Reputation: 11321
I'm a Literature grad student, and I've been going through the O'Reilly book in Natural Language Processing (nltk.org/book). It looks incredibly useful. I've played around with all the example texts and example tasks in Chapter 1, like concordances. I now know how many times Moby Dick uses the word "whale." The problem is, I can't figure out how to do these calculations on one of my own texts. I've found information on how to create my own corpora (Ch. 2 of the O'Reilly book), but I don't think that's exactly what I want to do.
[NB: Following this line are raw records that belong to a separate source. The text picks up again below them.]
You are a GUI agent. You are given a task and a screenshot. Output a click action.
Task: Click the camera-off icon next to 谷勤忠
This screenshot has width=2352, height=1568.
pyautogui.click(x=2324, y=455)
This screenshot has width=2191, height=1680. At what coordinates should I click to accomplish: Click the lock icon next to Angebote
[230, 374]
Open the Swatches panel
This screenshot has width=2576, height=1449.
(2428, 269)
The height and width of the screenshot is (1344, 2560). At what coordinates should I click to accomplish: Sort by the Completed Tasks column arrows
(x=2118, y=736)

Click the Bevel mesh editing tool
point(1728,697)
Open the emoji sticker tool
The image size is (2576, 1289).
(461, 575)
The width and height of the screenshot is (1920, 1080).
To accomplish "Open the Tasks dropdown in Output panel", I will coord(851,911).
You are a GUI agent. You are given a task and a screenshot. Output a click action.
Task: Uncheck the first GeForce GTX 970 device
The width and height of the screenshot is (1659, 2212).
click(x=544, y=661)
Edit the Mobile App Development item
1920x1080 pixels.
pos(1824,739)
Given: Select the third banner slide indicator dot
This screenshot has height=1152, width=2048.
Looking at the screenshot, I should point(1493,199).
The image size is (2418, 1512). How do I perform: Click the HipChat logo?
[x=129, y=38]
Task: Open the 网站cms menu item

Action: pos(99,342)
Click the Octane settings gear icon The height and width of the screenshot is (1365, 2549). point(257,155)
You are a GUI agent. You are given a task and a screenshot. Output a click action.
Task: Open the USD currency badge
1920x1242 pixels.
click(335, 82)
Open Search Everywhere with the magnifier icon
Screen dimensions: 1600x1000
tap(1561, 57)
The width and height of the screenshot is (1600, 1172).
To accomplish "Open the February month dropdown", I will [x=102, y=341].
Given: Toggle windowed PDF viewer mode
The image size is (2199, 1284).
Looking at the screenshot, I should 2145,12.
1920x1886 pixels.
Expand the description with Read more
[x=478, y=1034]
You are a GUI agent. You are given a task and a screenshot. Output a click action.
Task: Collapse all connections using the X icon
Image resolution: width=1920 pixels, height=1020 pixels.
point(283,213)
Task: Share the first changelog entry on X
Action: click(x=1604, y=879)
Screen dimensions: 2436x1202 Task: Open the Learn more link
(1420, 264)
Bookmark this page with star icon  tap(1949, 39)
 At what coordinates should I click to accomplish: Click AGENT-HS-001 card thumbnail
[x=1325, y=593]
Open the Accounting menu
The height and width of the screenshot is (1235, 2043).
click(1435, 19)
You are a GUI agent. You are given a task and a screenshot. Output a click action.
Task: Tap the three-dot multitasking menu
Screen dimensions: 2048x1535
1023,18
In other words, I want to be able to do
import nltk
text1.concordance('yellow')
and get the places where the word 'yellow' is used in my text. At the moment I can do this with the example texts, but not my own.
I'm very new to python and programming, and so this stuff is very exciting, but very confusing.
Upvotes: 38
Views: 30432
Reputation: 31
If your text file is in utf8 format, try the following variation:
f=open('my-file.txt','r',encoding='utf8')
raw=f.read()
tokens = nltk.word_tokenize(raw)
text = nltk.Text(tokens)
Upvotes: 0
Reputation: 20045
For a structured import of multiple files:
from nltk.corpus import PlaintextCorpusReader
# RegEx or list of file names
files = ".*\.txt"
corpus0 = PlaintextCorpusReader("/path/", files)
corpus = nltk.Text(corpus0.words())
see: NLTK 3 book / section 1.9
Upvotes: 14
Reputation: 11321
Found the answer myself. That's embarrassing. Or awesome.
From Ch. 3:
f=open('my-file.txt','rU')
raw=f.read()
tokens = nltk.word_tokenize(raw)
text = nltk.Text(tokens)
Does the trick.
Upvotes: 74